Exactly the line with "Contra internet limitada, Anonymous" and the lines that follow it, through the closing line of the entries, should be restated, with nothing left out or added.

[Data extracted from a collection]
* * * *
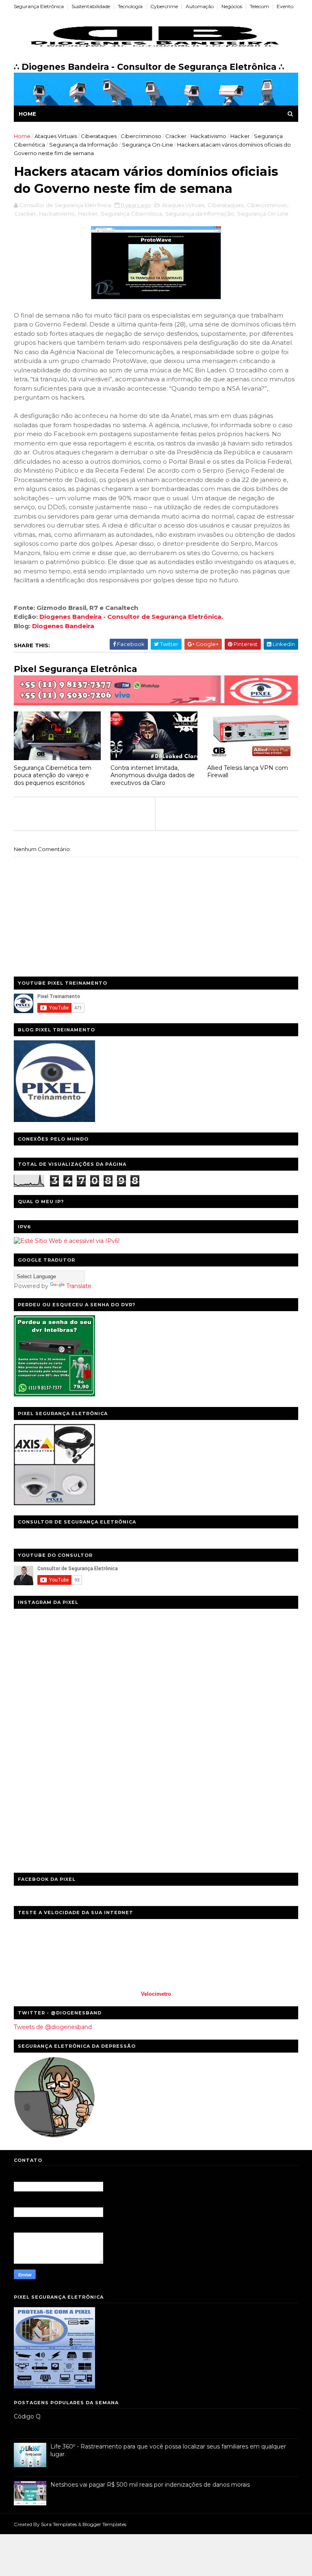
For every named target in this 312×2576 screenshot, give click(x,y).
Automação (200, 6)
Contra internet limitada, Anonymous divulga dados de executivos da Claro (152, 775)
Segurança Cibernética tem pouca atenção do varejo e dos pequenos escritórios (52, 775)
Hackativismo (208, 136)
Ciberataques (99, 136)
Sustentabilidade (91, 6)
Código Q (27, 2416)
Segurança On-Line (147, 144)
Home (27, 113)
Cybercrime (164, 6)
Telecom (259, 6)
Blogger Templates (104, 2524)
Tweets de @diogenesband (53, 2027)
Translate (78, 1286)
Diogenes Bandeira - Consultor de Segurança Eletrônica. (131, 616)
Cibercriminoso (141, 136)
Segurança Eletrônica (39, 6)
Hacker (240, 136)
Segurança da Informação (83, 144)
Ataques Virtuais (56, 136)
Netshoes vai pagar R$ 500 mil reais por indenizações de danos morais (150, 2484)
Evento (285, 6)
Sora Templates (59, 2524)
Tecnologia (130, 6)
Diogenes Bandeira (63, 626)
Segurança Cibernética (131, 213)
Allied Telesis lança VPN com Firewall (247, 771)
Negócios (231, 6)
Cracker (175, 136)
* * * *
Output for this exercise:
Contra internet limitada, Anonymous divulga dados de executivos da Claro (152, 775)
Segurança Cibernética tem pouca atenção do varejo e dos pequenos escritórios (52, 775)
Hackativismo (208, 136)
Ciberataques (99, 136)
Sustentabilidade (91, 6)
Código Q (27, 2416)
Segurança On-Line (147, 144)
Home (27, 113)
Cybercrime (164, 6)
Telecom (259, 6)
Blogger Templates (104, 2524)
Tweets de @diogenesband (53, 2027)
Translate (78, 1286)
Diogenes Bandeira - Consultor de Segurança Eletrônica. (131, 616)
Cibercriminoso (141, 136)
Segurança Eletrônica (39, 6)
Hacker (240, 136)
Segurança da Informação (83, 144)
Ataques Virtuais (56, 136)
Netshoes vai pagar R$ 500 mil reais por indenizações de danos morais (150, 2484)
Evento (285, 6)
Sora Templates (59, 2524)
Tecnologia (130, 6)
Diogenes Bandeira (63, 626)
Segurança Cibernética (131, 213)
Allied Telesis lança VPN com Firewall (247, 771)
Negócios (231, 6)
Cracker (175, 136)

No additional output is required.